[Excerpts from a dataset]

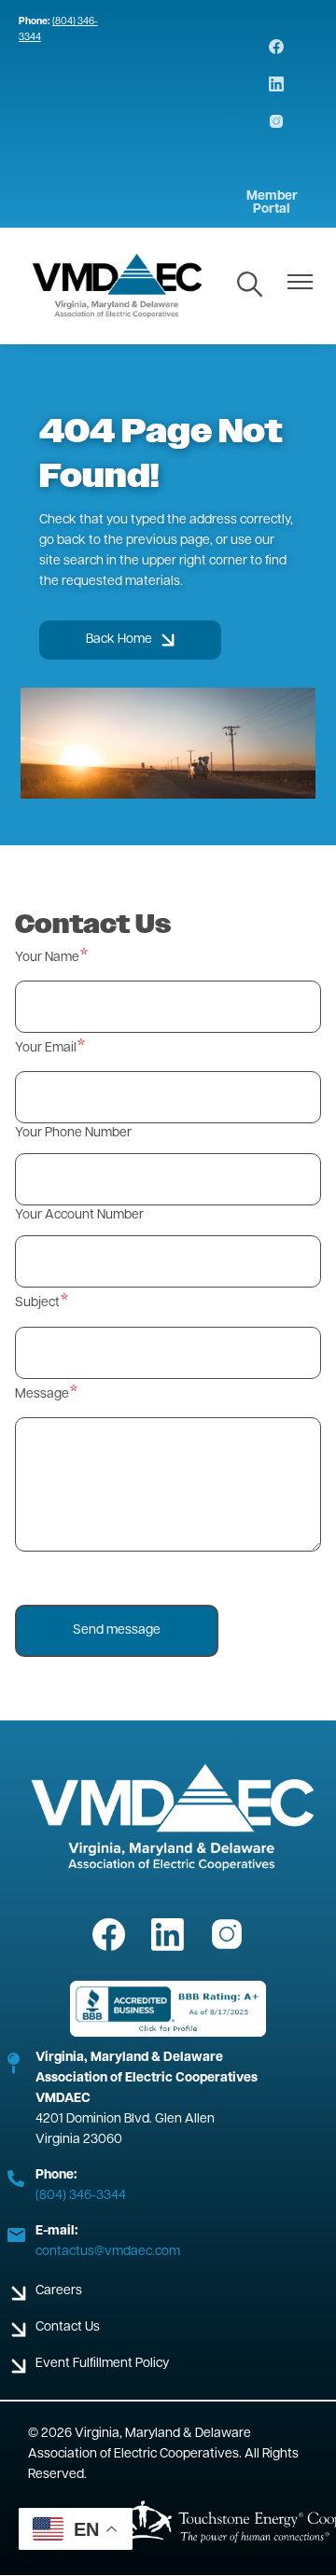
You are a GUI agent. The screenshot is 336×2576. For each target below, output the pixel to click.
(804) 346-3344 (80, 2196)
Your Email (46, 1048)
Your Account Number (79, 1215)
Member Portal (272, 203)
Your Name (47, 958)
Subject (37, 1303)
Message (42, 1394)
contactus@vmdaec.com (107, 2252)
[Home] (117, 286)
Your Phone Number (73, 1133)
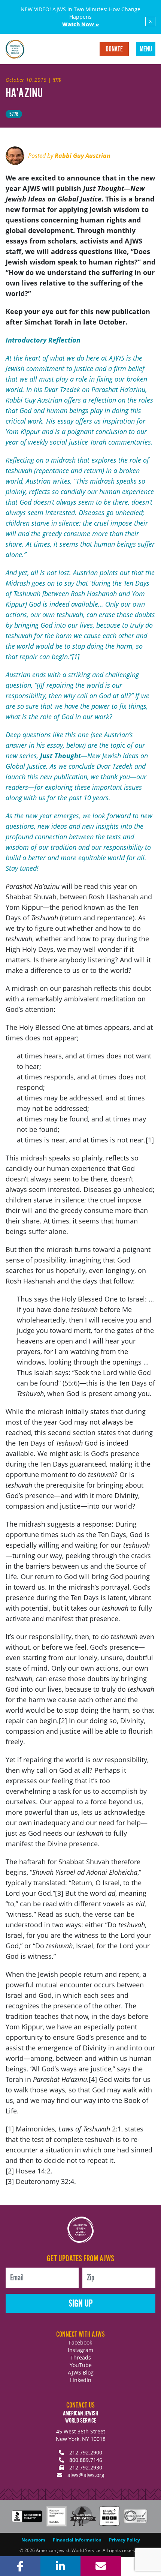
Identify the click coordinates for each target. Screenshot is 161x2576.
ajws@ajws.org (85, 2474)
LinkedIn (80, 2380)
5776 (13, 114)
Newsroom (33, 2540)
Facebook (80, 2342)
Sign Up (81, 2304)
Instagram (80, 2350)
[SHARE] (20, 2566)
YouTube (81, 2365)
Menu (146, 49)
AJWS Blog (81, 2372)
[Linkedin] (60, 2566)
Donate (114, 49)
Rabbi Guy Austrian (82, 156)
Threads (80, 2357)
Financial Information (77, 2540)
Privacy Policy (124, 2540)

Try it ▸
Looking at the records above, count the lines with the word "Your" in them; reply with the number only.

Answer ▸
4